I will gladly write a test Tuesday for a program today

When I started at Google last year, I was really impressed by their testing. Every C++ class had three files: a <classsname>.h file, a <classsname>.cc, and a <classname>_test.cc. Every time something new is implemented, it has to be tested. The code review tool even warns you if you add a new .h without an accompanying _test.cc.

The upside to this is that I am very sure that my code does what I want. There are, of course, still bugs, but generally they’re of the “I hadn’t thought of that case” rather than the “I didn’t implement it the way I meant to” variety.

assert(IsZebraPrint()) hits an edge case.
assert(IsZebraPrint()) hits an edge case.

A side effect is that writing tests forces a decent separation of concerns. If you’re throwing around singletons and hiding twenty layers of functionality in a class’s privates, you’re going to have a bad time. Conversely, if you’re making things testable, each class essentially becomes a wrapper for the resource below it: “I take a database connection and add some query logic,” “I take a storage wrapper and add some app-specific logic,” “I take app responses and present it to the user.” The whole application falls into beautiful, simple layers like a mille-feuille cake.

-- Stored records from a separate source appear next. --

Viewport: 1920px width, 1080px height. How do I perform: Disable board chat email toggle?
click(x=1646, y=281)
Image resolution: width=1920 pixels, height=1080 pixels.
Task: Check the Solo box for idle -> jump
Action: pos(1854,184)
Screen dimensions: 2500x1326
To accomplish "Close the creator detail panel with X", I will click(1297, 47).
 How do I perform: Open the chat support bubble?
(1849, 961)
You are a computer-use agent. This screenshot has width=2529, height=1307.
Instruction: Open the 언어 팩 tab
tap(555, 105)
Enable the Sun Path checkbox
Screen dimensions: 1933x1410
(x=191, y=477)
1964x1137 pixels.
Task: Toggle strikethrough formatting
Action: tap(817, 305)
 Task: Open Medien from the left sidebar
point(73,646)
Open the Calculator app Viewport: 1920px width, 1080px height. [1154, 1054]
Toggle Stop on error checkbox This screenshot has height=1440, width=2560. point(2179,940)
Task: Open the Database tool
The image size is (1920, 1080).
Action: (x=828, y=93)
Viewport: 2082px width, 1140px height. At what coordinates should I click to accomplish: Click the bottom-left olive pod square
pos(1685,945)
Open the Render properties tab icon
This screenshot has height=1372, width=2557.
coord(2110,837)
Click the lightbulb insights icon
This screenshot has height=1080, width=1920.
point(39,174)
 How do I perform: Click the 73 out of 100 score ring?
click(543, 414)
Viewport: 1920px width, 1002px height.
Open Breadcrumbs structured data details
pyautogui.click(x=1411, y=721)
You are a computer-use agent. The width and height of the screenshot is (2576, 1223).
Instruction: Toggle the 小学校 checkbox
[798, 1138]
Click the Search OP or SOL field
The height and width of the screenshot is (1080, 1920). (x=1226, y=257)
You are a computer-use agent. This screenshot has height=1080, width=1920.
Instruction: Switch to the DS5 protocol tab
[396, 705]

The downside is that writing tests is so. slow. It often takes me three times as long to write a test than it did to write the code. I think that, if you’re working at a startup, it’s actually probably not a good idea to have a culture of testing like this because it will slow down your coding so much. For most startups, getting something to market in 33% of the time that 90% works is much more important than getting it to 99%. In fact, Google hasn’t always had this culture. If you look a the dark corners of the code base, there are tons of old, untested classes.

I count myself as lucky to know the guy who actually inspired the testing culture that Google has now: Mike Bland. He’s been writing a series of articles on testing for Martin Fowler’s site. If you’re interested in testing, I recommend reading them.

I would gladly pay you Tuesday for a hamburger today.